— START LISTED RECORDS —

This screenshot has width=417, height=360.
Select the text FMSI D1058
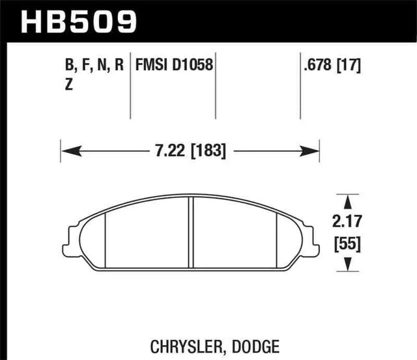click(x=174, y=64)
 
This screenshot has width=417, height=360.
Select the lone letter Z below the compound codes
click(x=69, y=84)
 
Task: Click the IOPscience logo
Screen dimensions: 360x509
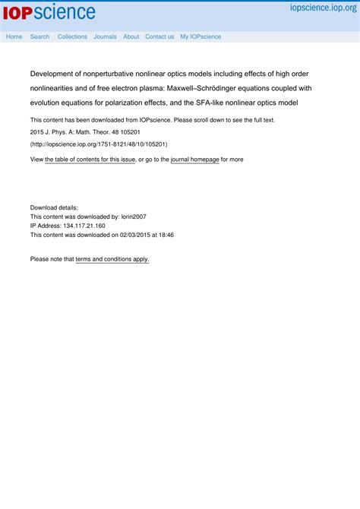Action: click(49, 12)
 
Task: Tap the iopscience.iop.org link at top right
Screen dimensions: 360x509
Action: click(322, 8)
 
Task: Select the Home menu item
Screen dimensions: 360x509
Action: click(14, 36)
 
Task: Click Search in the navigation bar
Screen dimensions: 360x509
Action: click(39, 36)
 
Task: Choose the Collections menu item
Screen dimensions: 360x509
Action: click(72, 36)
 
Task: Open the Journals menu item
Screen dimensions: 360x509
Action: click(105, 36)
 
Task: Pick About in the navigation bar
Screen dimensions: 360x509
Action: click(131, 36)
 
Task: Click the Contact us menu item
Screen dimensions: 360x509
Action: click(159, 36)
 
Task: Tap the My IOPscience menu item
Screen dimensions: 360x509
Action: click(201, 36)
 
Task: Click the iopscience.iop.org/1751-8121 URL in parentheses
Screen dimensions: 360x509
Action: click(99, 144)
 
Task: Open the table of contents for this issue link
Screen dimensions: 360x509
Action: click(90, 160)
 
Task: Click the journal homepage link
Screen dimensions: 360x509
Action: click(194, 160)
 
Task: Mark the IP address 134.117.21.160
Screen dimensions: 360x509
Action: click(79, 226)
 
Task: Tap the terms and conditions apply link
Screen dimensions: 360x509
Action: click(112, 259)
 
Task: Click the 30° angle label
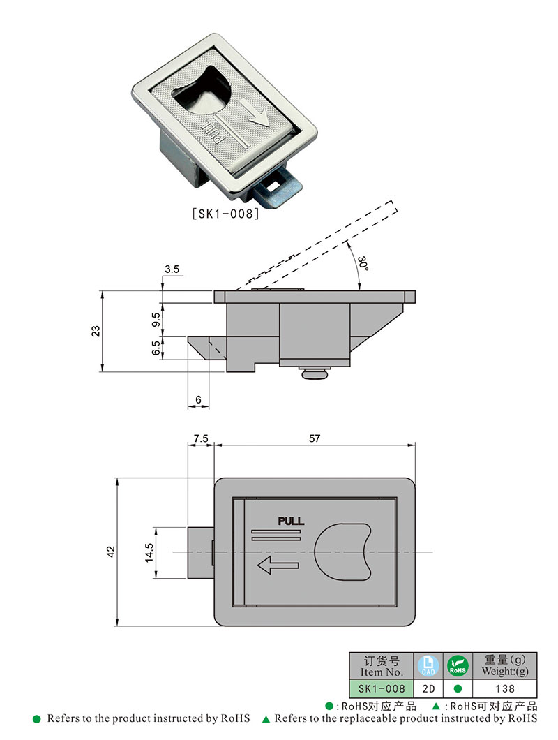coord(362,265)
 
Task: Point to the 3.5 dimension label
coord(172,269)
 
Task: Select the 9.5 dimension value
coord(156,319)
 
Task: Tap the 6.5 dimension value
coord(156,348)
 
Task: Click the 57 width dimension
coord(314,438)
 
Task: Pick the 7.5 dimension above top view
coord(200,438)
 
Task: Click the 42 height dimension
coord(110,552)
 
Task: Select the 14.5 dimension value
coord(149,552)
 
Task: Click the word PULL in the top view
coord(291,521)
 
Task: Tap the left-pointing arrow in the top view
coord(278,566)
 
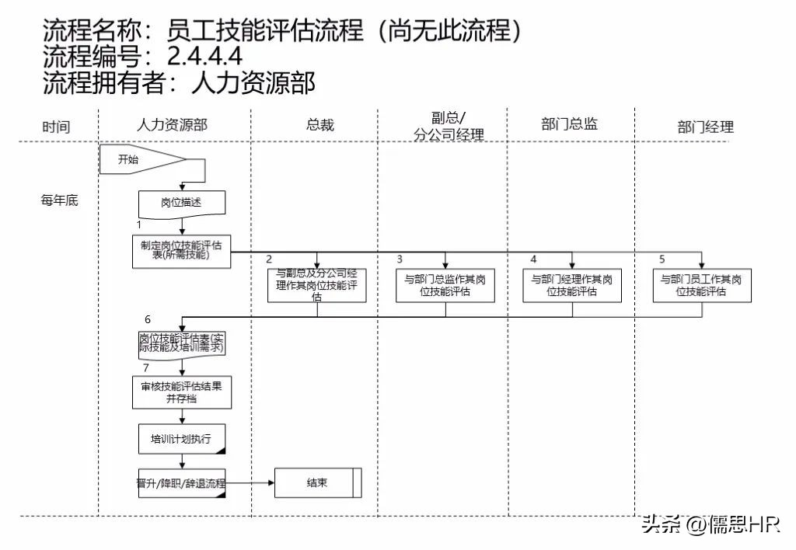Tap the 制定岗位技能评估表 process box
click(x=181, y=251)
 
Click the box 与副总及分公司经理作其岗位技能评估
click(x=317, y=284)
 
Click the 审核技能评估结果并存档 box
click(x=181, y=392)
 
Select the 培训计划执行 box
click(x=182, y=439)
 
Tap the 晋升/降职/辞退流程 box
click(x=181, y=483)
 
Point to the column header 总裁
click(x=319, y=124)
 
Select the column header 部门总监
click(x=569, y=124)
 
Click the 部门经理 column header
click(x=705, y=127)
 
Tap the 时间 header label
click(x=56, y=127)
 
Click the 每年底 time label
click(x=59, y=200)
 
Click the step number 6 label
click(x=148, y=319)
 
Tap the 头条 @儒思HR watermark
click(x=710, y=525)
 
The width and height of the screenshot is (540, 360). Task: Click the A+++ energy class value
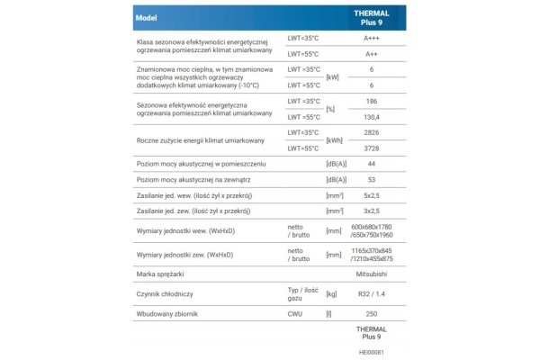point(372,38)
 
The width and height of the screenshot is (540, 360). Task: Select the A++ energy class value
point(372,53)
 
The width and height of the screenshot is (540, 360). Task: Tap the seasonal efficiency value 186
point(372,102)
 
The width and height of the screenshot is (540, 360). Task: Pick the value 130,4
point(372,117)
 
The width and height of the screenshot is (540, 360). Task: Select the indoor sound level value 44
point(372,164)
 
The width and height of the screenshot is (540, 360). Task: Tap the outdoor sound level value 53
point(372,180)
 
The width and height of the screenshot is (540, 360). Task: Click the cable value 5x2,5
point(372,195)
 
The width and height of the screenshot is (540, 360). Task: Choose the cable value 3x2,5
point(372,211)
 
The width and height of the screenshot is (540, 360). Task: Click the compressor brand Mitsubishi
point(372,274)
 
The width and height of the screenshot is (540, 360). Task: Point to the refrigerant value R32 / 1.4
point(372,294)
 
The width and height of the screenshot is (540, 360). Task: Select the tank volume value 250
point(372,314)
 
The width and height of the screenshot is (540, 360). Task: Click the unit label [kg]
point(331,294)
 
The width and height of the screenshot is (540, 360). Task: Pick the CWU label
point(295,314)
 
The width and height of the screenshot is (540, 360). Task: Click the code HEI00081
point(371,352)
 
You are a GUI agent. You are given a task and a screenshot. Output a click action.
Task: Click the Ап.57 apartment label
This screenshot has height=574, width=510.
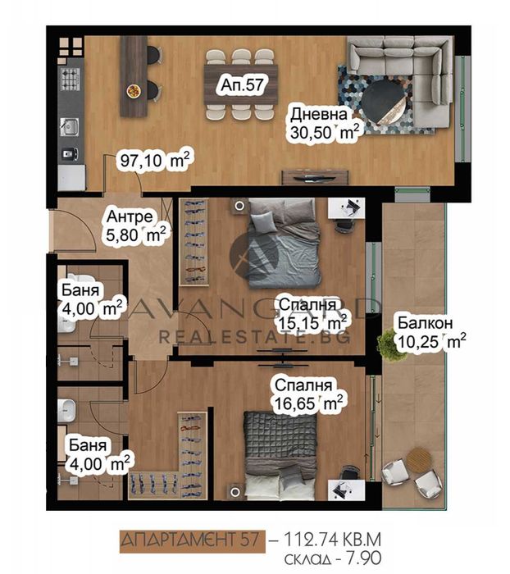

— END LISTED RECORDS —

Format the stretch of the listing from its start through the line containing "click(x=69, y=84)" as a Markdown table with columns Row and Line, one numbered row per line, skipping blank lines and leaving out the pictures. Include nothing beyond that stretch.

| Row | Line |
|---|---|
| 1 | This screenshot has width=417, height=360. |
| 2 | Select the text FMSI D1058 |
| 3 | click(x=174, y=64) |
| 4 | This screenshot has width=417, height=360. |
| 5 | Select the lone letter Z below the compound codes |
| 6 | click(x=69, y=84) |